§ **WORK ORDER**: Exactly as they stand, copy the lines from the one containing "Collapse the class Snake fold marker" to the final line of the data; leave out the pictures.

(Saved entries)
Content starts
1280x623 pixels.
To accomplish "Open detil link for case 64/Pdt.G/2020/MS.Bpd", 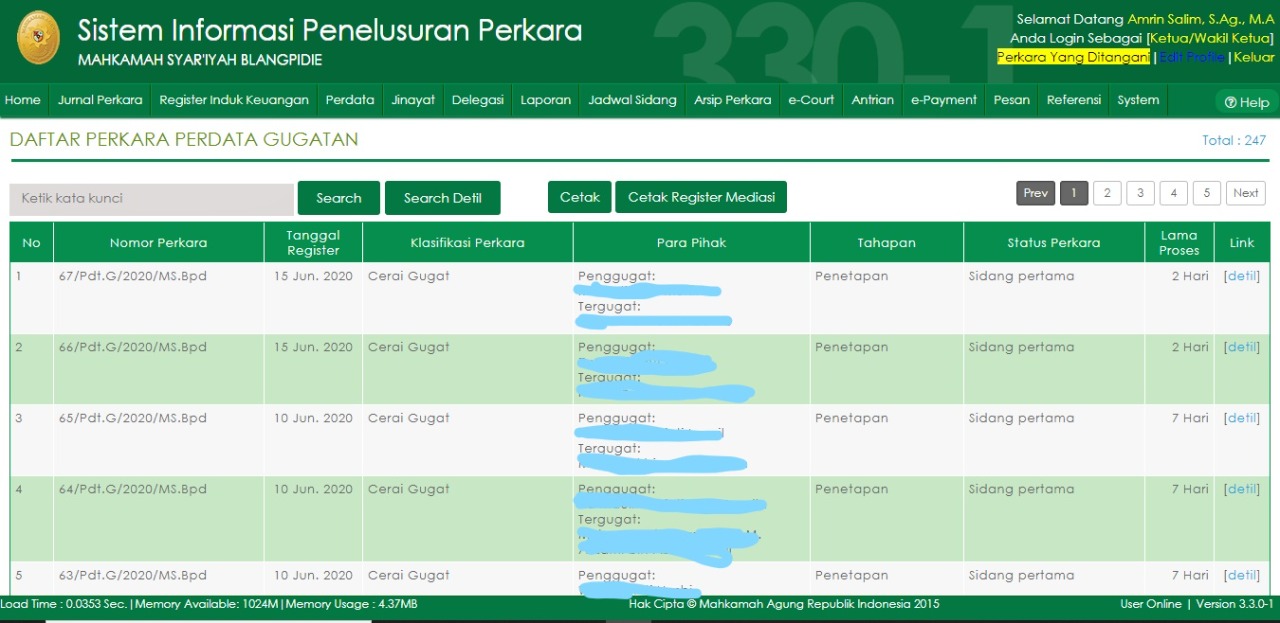I will point(1242,489).
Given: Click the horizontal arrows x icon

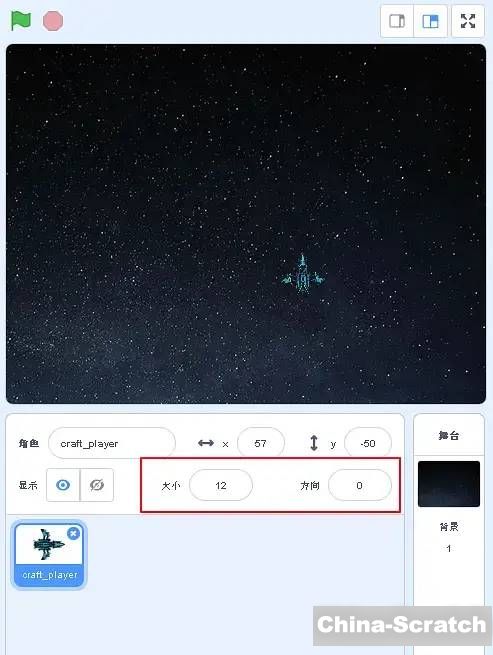Looking at the screenshot, I should pyautogui.click(x=206, y=443).
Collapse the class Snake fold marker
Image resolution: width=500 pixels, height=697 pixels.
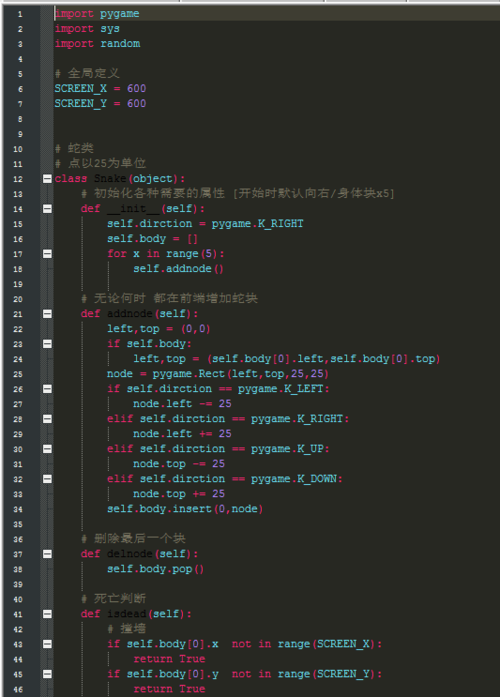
Content ends
§ **SOLUTION TO THIS PROBLEM**:
Collapse the class Snake fold marker
Image resolution: width=500 pixels, height=697 pixels.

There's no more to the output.